Orsay Virus Infection Assay in C. elegans

Orsay viral preps were prepared as previously described (7 (link)). Synchronized L1 animals were exposed to a mixture of OP50-1 bacteria and Orsay virus for 18 h at 20 °C (Fig 6A). For infection at the L4 stage (Fig 6B), synchronized animals were grown on rde-1 RNAi plates (1,000 animals per plate, 2 plates per strain) for 72 h (pals-17(*) mutants) or 48 h (all other strains) at 20 °C. rde-1 RNAi increases susceptibility to Orsay virus infection (78 (link), 79 (link)).

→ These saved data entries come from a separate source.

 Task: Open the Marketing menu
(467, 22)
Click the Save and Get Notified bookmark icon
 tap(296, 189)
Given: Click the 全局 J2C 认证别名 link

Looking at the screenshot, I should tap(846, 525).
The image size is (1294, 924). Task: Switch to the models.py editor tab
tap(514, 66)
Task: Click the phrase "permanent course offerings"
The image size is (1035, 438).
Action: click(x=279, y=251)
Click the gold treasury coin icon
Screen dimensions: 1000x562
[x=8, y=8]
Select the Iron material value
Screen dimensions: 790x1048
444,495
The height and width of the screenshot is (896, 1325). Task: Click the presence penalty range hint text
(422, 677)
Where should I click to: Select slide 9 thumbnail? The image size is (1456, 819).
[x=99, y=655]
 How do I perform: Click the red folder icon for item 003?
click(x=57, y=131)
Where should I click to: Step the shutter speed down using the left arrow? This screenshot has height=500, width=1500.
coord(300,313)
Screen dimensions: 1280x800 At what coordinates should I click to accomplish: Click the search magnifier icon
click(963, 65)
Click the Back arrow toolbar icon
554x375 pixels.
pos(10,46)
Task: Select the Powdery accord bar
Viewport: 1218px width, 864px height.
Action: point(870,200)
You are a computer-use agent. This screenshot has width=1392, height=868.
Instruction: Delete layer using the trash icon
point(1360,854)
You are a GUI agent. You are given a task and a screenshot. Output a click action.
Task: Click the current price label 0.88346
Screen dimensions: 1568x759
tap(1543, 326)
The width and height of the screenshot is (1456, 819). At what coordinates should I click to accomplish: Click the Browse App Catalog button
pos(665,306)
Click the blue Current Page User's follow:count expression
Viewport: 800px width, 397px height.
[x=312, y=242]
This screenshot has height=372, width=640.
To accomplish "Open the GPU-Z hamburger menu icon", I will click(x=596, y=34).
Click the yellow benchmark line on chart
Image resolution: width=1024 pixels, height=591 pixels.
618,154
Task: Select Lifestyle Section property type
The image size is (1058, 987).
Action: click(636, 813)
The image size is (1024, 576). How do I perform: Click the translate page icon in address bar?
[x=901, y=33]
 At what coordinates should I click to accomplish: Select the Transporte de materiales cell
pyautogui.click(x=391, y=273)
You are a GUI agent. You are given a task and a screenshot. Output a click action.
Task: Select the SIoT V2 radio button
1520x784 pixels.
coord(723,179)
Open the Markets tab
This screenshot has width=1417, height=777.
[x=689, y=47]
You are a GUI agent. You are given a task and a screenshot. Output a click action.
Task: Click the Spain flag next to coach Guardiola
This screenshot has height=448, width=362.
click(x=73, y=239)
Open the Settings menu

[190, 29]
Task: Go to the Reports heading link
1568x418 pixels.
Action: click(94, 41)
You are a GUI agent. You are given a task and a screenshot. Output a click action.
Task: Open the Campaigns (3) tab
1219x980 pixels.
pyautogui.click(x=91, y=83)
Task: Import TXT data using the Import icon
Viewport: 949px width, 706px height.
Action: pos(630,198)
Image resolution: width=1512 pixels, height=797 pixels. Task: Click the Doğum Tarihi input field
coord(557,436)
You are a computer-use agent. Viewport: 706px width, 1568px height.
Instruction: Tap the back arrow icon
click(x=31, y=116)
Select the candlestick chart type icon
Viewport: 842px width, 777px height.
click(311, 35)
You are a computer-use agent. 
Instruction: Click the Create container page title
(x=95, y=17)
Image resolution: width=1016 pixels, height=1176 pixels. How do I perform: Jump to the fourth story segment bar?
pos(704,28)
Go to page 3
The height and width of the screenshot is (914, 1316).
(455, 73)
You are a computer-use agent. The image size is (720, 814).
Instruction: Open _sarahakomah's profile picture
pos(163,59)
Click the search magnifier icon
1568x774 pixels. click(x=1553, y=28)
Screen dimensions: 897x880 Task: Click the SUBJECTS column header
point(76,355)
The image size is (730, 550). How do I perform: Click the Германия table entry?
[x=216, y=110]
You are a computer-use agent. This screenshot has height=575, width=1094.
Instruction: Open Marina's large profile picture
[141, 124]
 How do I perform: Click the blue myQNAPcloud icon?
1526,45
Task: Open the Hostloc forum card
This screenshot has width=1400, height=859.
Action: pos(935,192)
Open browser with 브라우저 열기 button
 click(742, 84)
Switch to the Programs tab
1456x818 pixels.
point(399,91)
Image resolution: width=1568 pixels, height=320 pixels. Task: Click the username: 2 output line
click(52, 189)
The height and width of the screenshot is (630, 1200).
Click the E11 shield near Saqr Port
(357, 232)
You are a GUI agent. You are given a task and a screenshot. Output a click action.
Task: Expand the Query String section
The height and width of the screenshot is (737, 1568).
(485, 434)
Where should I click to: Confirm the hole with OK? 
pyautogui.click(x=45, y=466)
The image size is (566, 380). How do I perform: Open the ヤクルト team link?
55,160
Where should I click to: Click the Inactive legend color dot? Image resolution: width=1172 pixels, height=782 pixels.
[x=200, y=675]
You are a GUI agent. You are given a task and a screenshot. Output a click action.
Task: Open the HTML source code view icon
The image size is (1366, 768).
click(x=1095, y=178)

L4 animals were top-plated with a mixture of Orsay virus, OP50-1 and M9, and incubated at 20 °C for 24 h. Following incubation, animals were collected and washed in M9, and subsequently fixed in 4% paraformaldehyde for 30 min. Fixed worms were washed and then stained at 46 °C overnight using FISH probes conjugated to the red Cal Fluor 610 fluorophore (Biosearch Technologies), targeting Orsay virus RNA1 and RNA2 (80 (link), 81 ). Analyses were performed visually using a Zeiss AxioImager M1 compound microscope; at least 300 animals were scored for the presence of the FISH fluorescent signal per strain per replicate. Due to relatively high variation in infection levels between replicates, the percentage of infected wild-type animals was normalized to one. Data analysis was performed using GraphPad Prism 9 software. Normalized data are shown in S1 Table.